From Grahamstown into space


By Matebello Motantsi and Lelethu Tonisi

Scholars from various schools played audience to the fired up Sivuyile Manxoba on Friday when he facilitated A hitchhiker’s guide to the universe, a Scifest workshop presented by the Southern African Astronomical Observatory (SAOO).

The observatory, which is an organisation of the National Research Foundation, is based in Cape Town and Sutherland. Sutherland is home to the Southern African Large Telescope (SALT), which is the largest telescope in the southern hemisphere and third largest universally. Sharing its Karoo home are telescopes from America and Russia.

Manxoba explained that Sutherland is a favourable place for astroscience because it is arid and little rain means the skies are clear for observations. Also, it is a rural area so there is no light pollution (artificial light can be mistaken for stars or simply obstructs the view).

Students were encouraged to participate throughout the event and each participant was rewarded with a chocolate treat.

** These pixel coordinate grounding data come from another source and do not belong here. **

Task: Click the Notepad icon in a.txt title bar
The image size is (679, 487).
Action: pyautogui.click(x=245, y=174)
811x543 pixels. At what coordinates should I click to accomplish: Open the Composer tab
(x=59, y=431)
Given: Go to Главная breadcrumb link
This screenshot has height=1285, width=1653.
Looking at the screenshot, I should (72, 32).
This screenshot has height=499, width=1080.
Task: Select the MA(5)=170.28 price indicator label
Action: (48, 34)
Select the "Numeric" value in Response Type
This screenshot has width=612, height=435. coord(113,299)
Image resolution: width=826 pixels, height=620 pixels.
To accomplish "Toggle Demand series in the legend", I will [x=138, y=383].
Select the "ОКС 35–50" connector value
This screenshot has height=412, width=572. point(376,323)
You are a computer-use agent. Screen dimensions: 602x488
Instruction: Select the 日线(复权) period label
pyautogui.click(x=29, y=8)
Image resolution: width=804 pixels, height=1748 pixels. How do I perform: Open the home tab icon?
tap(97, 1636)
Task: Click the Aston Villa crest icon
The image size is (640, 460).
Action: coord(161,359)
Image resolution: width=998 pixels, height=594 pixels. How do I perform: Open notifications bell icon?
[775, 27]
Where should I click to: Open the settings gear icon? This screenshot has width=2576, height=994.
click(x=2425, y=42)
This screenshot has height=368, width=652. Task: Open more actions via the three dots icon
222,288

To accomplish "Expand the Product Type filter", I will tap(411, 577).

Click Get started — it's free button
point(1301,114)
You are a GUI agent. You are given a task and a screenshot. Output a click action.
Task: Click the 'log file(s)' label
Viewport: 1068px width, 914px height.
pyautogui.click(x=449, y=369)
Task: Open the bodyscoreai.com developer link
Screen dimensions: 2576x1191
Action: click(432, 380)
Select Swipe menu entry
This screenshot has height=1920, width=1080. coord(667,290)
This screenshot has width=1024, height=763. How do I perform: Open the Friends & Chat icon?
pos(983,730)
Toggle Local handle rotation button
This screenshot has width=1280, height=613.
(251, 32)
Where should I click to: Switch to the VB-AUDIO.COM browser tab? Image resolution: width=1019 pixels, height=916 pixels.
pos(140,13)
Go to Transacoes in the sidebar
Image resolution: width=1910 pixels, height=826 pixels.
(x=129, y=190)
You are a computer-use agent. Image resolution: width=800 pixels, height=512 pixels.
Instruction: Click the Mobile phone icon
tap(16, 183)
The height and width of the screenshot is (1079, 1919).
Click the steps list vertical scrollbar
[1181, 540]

They had to demonstrate different ways of removing a can from a mug, and identify individual planets on a piece of paper. Then, using the sun as a starting point, they had to place the planets in the right sequence and at accurately estimated distances. These interactive exercises offered a meaningful way of learning about how the universe works while sparking an interest in astroscience.

Manxoba encouraged the pupils to show interest in fields like astronomy and astrophysics, indicating that there are a lot of study opportunities and bursaries in South Africa. “Start thinking about your contribution towards saving humanity,” he said. These were his last words as he pointed out that the world is drastically changing and it is up to everyone to find innovative ways of conserving it.

Did you know?

  • The sun is a star, it is 150km away from the earth.
  • Stars also contribute to providing planets with light, they are bigger than planets but appear small since they’re very far.
  • On Mercury, one day is made up of two years. This is because Mercury is closest to the sun and therefore rotates around it faster.
  • Venus is the second closest planet but the hottest. This is due to the planet having a thick carbon dioxide cloud that traps heat for a long time.
  • The first five planets can be seen with the naked eye at certain times of the day and are collectively referred to as the “naked eye planets”.